By Xu Aiying and Hahm Hee-eun
Photos = National Museum of Modern and Contemporary Art
The exhibition “Rhee Seundja: Road to the Antipode” opened in the Gwacheon Gallery 2 and in the Main Hall of the National Museum of Modern and Contemporary Art on March 22. Rhee Seundja (1928-2009) is a French-Korean artist who was influenced by Western painting. The exhibition shines a spotlight on Rhee’s oeuvre, which has received more attention in France than in Korea until now.
Rhee was one of the most acknowledged Korean artists in France, and she was the first Korean artist to have a solo exhibition at famous French galleries like the Galerie Lara-Vincy and the Galerie Charpentier.

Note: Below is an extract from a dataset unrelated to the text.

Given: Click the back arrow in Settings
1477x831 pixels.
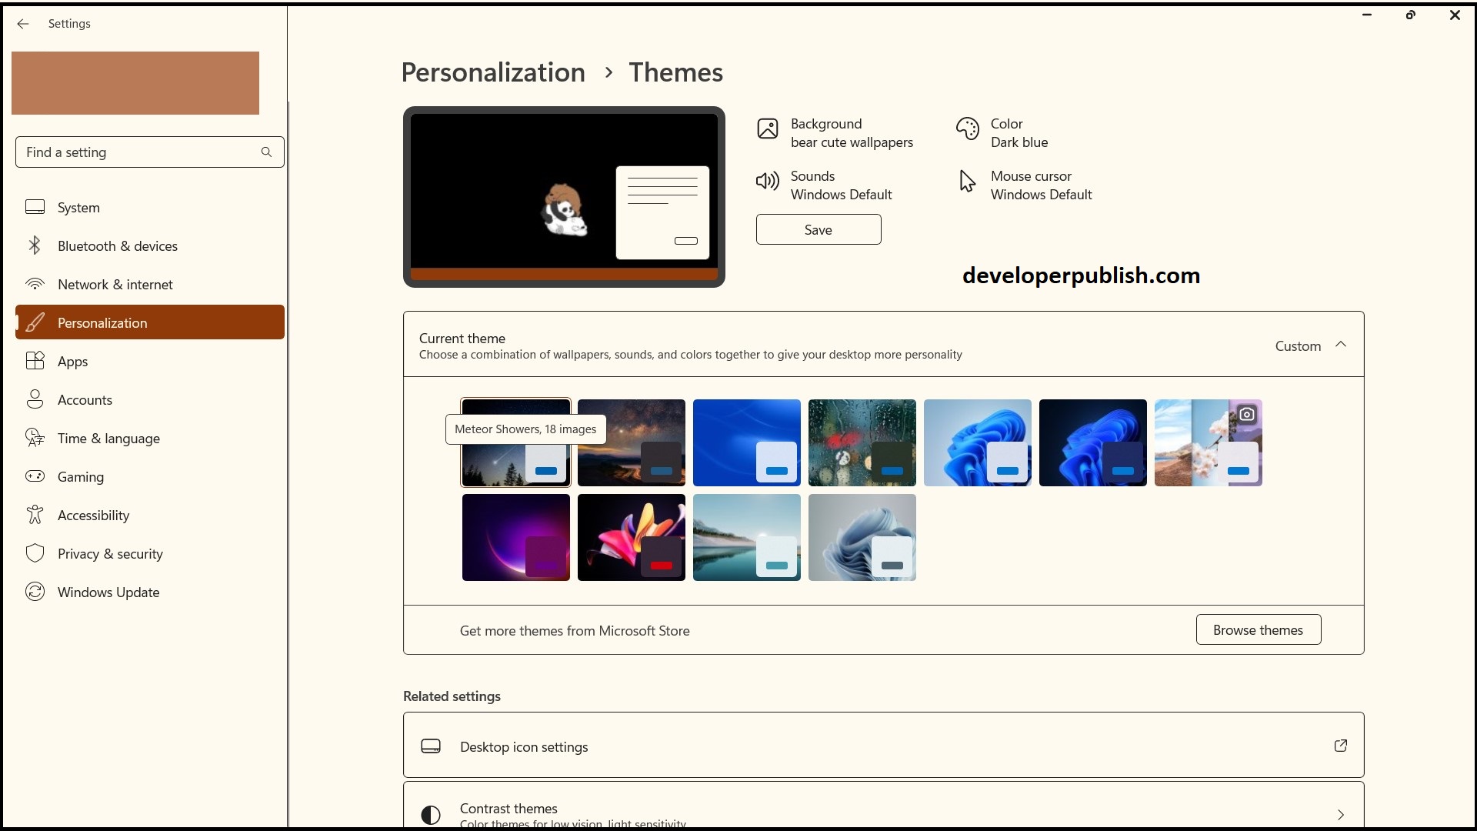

In the midst of the Korean War in 1951, Rhee Seundja boarded a plane for France. At the time, she was a 33-year-old woman who had just ended a 12-year marriage and had escaped to Busan in frustration and loneliness. She had no money and no fame, but with fortunate help from a diplomat she was able to fly to France that same year. After she arrived in France, painting was the only source of hope in her lonely life.
Initially, she entered a fashion design school, but at her teacher’s recommendation, she changed her path and learned the basics of painting at the Académie de la Grande Chaumière. She started to receive attention from French artists after Georges Boudaille, a famous art critic as well as curator, saw her work “The Snow on the Street of Vaugirard” in 1956. After 15 years living in France, she was able to come back to Korea and have her first solo exhibition in 1965.
For around 60 years, from the 1950s to the 2000s, Rhee Seundja has left more than 13,000 works of art, including oil paintings created in Paris, engravings created in her workroom in Tourrettes, a small village in southern France, and ceramics made in Korea.
Among her works, 127 representative works are on display at the National Museum of Modern and Contemporary Art to commemorate the 100th anniversary of her birth.
In the exhibition, Rhee’s paintings and prints are on display chronologically, from “The Snow on the Street of Vaugirard” and “The Mother Who I Know,” through to “Road to the Antipode.”
Bartomeu Mari Ribas, director of the National Museum of Modern and Contemporary Art, said, “The 126 works of art that are on display in this exhibition completely portray the experimental oeuvre of Rhee Seundja. I hope that the exhibition can be an opportunity to broaden the scope of modern Korean art through her stereoscopic vision and international renown.”
The exhibition will continue until July 29.